Obama drew criticism even before the address, when a leaked excerpt showed he would praise American leadership for “stopping ISIL,” another name for the Islamic State, terrorizing the Middle East. NBC’s Richard Engel outlined how that was an absurd claim during special coverage of the address Tuesday, saying the Obama administration’s strategy was “disjointed” and that selling it as a success was “disingenuous.”
“It sounded like the president was outlining a world that he wishes we were all living in, but which is very different than the world that you just described with terror raids taking place across Europe, ISIS very much on the move,” he said. “One thing the president said is that ‘American leadership, including our military power, is stopping ISIL’s advance.’ That just isn’t the case, according to military officials that I’ve been speaking to.”
Engel also debunked a claim Obama made about “supporting moderate Syrian opposition” to help in the effort against the Islamic State.
“That effectively isn’t happening,” Engel said. “There is no real support for the moderate Syrian opposition.

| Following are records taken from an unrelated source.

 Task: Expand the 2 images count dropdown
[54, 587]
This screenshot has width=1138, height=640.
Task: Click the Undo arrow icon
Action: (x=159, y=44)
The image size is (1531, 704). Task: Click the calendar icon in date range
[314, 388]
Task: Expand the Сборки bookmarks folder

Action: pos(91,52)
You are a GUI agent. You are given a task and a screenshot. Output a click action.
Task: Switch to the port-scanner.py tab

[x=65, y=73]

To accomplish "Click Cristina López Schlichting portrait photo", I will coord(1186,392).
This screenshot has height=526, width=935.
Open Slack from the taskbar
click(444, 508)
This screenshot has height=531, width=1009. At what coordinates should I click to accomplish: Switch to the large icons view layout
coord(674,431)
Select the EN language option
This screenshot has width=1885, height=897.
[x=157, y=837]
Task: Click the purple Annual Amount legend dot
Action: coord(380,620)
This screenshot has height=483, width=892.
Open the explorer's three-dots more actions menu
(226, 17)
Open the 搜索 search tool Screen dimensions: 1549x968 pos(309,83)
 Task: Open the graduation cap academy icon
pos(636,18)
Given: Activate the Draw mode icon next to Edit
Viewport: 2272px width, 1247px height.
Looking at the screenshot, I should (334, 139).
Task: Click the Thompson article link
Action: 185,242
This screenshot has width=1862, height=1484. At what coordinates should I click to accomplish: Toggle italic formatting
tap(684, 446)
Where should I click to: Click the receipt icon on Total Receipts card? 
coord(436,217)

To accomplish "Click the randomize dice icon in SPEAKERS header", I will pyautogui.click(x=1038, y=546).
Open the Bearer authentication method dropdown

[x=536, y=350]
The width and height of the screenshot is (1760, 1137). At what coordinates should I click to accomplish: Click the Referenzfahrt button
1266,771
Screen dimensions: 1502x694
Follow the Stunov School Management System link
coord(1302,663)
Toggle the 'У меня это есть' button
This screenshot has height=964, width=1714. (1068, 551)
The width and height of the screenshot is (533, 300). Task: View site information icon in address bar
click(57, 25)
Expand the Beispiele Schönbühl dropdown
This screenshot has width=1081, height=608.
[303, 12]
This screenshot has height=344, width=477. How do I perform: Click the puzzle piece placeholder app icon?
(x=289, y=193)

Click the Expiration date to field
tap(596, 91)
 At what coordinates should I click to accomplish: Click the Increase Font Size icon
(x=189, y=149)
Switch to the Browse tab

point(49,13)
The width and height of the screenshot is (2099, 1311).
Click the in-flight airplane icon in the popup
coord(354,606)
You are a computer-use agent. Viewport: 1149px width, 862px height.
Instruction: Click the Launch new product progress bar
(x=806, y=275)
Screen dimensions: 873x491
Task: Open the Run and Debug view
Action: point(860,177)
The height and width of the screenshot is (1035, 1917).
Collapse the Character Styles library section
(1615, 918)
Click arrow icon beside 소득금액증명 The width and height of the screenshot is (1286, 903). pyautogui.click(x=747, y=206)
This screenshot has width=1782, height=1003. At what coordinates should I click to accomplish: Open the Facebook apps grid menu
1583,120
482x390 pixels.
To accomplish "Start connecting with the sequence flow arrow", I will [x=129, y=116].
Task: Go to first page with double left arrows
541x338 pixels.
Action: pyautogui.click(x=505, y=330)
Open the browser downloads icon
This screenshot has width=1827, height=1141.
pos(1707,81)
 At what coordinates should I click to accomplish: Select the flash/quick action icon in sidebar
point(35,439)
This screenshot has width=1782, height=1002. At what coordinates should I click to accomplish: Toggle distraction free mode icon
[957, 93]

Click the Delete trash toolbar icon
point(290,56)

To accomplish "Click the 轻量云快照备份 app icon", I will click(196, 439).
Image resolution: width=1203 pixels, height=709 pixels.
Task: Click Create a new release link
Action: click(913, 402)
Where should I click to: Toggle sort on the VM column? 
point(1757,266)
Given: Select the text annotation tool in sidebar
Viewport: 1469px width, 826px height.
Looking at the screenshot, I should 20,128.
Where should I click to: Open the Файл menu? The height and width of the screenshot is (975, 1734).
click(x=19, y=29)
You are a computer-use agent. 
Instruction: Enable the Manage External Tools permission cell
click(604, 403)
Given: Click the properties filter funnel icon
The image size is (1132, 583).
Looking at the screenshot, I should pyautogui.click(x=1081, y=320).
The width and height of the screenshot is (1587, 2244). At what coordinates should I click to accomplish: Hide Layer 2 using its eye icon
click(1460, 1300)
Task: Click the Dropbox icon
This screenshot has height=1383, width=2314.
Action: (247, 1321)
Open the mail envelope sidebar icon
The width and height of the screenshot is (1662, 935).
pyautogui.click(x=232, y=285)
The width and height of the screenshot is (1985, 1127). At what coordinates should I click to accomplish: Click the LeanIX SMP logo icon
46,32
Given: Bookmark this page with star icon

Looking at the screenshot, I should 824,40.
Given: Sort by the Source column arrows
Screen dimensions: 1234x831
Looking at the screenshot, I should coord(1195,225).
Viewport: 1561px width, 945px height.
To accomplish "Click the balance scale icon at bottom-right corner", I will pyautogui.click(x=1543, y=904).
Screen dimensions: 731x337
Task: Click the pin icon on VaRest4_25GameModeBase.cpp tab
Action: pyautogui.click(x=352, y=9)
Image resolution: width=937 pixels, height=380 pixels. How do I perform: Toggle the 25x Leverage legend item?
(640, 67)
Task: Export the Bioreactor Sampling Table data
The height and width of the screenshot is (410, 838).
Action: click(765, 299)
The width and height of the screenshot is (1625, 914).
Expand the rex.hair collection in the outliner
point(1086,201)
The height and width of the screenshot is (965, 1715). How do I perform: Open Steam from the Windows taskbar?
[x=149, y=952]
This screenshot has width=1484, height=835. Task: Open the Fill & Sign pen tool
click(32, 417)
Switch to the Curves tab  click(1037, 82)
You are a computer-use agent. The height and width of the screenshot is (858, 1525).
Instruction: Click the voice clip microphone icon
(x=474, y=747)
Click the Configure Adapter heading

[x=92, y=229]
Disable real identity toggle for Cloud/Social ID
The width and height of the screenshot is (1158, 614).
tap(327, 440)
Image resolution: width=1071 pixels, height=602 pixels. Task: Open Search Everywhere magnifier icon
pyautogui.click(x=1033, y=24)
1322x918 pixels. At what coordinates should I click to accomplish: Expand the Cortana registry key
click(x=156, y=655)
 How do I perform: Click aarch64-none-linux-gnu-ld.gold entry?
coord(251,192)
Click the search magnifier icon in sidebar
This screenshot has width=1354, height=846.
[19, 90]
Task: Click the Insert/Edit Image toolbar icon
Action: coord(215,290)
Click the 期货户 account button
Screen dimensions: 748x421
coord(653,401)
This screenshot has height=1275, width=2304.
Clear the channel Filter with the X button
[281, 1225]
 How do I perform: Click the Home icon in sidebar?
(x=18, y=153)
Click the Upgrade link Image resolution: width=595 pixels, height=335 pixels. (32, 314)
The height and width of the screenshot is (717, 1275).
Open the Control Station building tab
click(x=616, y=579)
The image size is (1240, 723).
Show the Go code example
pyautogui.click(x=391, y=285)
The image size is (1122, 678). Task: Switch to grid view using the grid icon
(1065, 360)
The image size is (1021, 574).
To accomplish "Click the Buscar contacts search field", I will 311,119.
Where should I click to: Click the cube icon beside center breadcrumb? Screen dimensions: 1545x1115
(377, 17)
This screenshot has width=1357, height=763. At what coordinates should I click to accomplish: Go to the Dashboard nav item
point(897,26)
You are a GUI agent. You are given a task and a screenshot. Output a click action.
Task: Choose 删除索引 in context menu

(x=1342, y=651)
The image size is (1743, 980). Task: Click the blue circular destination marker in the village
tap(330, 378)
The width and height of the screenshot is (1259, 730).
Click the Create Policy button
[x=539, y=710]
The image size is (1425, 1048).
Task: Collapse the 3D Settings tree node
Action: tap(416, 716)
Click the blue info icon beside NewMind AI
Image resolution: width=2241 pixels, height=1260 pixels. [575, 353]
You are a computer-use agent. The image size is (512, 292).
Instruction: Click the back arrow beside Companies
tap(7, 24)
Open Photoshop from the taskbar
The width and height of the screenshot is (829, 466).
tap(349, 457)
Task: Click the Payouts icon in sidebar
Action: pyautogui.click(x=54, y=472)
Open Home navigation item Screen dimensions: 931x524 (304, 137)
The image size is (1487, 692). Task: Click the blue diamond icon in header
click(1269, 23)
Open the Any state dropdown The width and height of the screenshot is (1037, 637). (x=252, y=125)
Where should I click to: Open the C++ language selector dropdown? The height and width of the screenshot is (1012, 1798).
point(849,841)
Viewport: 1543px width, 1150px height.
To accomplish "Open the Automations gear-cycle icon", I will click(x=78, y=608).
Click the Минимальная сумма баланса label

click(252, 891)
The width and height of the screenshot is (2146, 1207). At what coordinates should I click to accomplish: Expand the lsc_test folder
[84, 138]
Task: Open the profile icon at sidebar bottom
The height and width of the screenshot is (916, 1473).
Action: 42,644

In fact, one military official told me that they are calling the moderate Syrian opposition the unicorn because they have not been able to find it.”
Bottom line, Engel said, was “there’s not a lot of success stories to be talking about in foreign policy right now … The rose-colored glasses through which he was viewing the foreign policy were so rose-colored that I think they don’t even reflect the world that we’re living in.”
“His projection of success against terrorism and against ISIL in particular is not close to reality,” she said. “It’s hard to see the progress that the president talked about.”
CNN’s Wolf Blitzer said such claims put Obama on “questionable ground.”
Even MSNBC’s Chris Matthews pondered about the “real world” that “he didn’t really talk about.”